"""

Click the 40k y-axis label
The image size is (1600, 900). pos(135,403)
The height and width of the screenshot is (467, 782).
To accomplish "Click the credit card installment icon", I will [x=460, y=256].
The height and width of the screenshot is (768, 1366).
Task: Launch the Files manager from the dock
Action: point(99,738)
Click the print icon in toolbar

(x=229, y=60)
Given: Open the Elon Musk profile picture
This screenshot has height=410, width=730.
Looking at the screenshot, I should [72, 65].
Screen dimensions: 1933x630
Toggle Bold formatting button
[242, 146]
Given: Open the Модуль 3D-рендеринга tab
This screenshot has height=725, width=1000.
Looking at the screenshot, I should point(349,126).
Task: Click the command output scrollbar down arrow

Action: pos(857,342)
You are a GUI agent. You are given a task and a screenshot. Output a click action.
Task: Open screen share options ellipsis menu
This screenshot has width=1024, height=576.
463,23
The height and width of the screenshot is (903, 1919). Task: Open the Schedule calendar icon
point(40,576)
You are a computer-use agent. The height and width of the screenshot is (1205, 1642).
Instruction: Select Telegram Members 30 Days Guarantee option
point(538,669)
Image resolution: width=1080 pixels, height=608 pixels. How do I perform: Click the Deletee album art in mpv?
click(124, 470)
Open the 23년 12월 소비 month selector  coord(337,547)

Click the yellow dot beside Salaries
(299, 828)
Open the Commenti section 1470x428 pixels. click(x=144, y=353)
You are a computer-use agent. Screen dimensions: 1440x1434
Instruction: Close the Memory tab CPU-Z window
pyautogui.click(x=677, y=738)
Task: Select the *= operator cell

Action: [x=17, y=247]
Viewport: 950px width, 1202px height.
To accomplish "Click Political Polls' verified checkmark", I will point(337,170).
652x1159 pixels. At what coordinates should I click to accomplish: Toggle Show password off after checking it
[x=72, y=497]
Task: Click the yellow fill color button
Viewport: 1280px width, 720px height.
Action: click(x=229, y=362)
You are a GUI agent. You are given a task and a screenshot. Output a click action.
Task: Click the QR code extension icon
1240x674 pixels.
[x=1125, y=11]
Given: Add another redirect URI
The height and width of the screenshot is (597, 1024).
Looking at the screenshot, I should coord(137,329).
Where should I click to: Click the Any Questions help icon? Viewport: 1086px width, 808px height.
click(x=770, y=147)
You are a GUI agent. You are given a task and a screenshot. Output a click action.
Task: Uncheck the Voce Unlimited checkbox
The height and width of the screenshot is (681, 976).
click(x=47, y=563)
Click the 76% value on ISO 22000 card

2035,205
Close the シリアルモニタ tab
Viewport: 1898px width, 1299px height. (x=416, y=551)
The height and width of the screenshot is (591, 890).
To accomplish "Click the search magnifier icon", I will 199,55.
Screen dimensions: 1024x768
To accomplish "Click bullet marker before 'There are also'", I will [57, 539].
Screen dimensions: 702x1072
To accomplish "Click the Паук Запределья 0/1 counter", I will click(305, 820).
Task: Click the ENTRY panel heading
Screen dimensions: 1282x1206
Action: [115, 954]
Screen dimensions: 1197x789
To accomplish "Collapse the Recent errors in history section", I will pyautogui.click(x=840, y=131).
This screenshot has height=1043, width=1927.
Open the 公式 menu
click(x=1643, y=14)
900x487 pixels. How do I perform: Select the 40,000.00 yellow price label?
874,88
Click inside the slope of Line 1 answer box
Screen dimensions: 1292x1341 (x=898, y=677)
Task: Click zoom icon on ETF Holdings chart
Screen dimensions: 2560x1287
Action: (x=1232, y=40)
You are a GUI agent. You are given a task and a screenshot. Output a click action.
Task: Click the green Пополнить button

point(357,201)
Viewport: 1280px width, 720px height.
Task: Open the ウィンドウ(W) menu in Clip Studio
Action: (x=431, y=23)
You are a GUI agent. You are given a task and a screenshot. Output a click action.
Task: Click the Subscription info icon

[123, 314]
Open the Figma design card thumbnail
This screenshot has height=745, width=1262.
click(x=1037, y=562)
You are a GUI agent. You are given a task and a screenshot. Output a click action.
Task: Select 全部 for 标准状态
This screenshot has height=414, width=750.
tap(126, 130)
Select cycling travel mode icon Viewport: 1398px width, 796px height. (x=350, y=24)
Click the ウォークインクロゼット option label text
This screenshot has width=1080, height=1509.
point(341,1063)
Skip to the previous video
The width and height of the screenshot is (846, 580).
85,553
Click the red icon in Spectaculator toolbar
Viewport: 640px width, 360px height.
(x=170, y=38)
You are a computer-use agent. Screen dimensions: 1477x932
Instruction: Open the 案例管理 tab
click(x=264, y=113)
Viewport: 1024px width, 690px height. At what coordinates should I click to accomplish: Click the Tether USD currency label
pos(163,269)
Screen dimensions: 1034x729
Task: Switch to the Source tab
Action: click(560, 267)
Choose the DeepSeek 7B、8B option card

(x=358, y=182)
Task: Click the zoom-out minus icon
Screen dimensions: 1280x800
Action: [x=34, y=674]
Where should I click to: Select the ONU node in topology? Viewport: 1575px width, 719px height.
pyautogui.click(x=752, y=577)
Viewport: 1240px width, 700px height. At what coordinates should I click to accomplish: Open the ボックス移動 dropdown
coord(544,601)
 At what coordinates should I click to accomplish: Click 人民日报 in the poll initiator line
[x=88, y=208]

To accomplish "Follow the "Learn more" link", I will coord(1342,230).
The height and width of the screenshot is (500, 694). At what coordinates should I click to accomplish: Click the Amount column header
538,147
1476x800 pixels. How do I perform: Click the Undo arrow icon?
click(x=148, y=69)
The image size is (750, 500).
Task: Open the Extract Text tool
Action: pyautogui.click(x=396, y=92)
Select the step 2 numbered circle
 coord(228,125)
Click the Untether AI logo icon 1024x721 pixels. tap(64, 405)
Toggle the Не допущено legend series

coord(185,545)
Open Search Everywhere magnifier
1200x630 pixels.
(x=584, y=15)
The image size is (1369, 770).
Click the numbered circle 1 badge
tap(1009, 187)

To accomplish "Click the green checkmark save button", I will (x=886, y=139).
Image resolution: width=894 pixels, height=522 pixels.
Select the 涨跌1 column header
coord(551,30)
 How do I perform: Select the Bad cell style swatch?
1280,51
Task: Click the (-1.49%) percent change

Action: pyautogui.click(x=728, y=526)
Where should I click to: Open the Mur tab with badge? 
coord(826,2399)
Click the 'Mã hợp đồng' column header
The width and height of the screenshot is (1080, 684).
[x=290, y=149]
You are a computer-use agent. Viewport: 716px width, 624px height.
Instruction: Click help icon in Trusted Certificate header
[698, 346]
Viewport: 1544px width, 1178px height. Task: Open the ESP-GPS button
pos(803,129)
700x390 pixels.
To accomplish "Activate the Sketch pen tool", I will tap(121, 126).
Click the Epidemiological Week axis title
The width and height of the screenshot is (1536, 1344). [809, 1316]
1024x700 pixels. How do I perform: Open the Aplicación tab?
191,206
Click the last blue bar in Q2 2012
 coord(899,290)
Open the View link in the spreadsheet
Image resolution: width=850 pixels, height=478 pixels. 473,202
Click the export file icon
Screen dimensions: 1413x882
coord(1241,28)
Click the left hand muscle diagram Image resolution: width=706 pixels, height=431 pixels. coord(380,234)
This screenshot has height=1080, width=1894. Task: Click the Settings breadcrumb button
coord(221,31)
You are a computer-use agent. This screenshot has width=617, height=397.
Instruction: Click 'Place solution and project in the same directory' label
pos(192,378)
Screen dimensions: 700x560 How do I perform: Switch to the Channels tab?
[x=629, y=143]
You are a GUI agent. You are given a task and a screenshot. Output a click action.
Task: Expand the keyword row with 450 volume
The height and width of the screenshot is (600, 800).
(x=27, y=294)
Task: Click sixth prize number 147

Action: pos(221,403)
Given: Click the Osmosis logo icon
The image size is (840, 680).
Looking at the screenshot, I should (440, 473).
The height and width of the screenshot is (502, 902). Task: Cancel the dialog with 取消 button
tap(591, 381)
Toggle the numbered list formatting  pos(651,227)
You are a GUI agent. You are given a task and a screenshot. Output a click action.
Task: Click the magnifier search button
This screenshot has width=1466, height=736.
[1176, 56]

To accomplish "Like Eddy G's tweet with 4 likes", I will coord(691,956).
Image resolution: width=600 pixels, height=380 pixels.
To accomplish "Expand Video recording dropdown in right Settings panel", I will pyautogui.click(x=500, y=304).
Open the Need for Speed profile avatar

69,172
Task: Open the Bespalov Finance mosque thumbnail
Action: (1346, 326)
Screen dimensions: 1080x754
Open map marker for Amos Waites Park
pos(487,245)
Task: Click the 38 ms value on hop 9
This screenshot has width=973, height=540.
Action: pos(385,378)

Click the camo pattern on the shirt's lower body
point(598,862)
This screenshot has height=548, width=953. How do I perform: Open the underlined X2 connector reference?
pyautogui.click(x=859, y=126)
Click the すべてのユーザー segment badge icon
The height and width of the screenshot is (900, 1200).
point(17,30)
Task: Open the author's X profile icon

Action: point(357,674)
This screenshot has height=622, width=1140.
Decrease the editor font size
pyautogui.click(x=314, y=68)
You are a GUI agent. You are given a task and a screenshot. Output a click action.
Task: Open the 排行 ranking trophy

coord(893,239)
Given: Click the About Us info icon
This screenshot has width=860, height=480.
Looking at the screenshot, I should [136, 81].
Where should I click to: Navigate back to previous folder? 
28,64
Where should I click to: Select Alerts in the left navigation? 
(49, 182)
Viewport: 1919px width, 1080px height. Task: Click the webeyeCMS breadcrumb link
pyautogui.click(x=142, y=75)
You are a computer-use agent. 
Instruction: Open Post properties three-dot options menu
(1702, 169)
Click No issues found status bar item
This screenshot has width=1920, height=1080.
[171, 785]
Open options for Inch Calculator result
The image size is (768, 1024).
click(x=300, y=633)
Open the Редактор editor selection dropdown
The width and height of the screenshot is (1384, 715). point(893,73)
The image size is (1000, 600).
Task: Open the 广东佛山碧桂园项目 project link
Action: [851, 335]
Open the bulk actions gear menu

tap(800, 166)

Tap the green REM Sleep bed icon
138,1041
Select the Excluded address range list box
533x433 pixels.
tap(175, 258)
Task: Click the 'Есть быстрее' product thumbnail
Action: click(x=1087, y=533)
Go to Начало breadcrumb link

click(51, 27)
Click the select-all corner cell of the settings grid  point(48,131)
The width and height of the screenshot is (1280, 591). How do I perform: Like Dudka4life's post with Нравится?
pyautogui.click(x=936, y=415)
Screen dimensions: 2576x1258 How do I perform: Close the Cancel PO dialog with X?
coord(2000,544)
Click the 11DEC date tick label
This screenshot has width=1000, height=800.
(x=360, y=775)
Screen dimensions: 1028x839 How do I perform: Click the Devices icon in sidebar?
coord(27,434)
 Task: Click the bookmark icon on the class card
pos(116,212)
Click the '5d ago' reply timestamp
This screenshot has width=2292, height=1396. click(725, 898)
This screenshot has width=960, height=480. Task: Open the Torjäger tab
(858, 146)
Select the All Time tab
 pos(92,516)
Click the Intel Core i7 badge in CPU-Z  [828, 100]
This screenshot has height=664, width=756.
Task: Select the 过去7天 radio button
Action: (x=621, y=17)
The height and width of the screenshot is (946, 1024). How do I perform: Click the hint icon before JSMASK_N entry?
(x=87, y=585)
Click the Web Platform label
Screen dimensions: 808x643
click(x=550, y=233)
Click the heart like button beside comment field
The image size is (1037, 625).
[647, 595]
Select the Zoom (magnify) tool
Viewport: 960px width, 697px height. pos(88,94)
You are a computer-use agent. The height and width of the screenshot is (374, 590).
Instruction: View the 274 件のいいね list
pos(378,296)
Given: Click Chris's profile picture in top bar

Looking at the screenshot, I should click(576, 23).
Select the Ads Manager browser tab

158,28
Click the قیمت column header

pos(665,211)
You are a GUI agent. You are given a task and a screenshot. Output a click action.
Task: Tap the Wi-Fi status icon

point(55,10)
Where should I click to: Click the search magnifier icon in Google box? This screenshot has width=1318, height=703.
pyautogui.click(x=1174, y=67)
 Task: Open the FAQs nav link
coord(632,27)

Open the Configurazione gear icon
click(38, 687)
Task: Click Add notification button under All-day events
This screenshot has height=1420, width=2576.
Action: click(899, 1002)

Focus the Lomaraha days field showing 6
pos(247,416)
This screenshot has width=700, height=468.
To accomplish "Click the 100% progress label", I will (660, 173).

"""

Task item ▸
Transcribe, exactly as written, all lines of the entries above from the first to the one containing "The height and width of the screenshot is (467, 782).", and no more.

Solution to this task ▸
Click the 40k y-axis label
The image size is (1600, 900). pos(135,403)
The height and width of the screenshot is (467, 782).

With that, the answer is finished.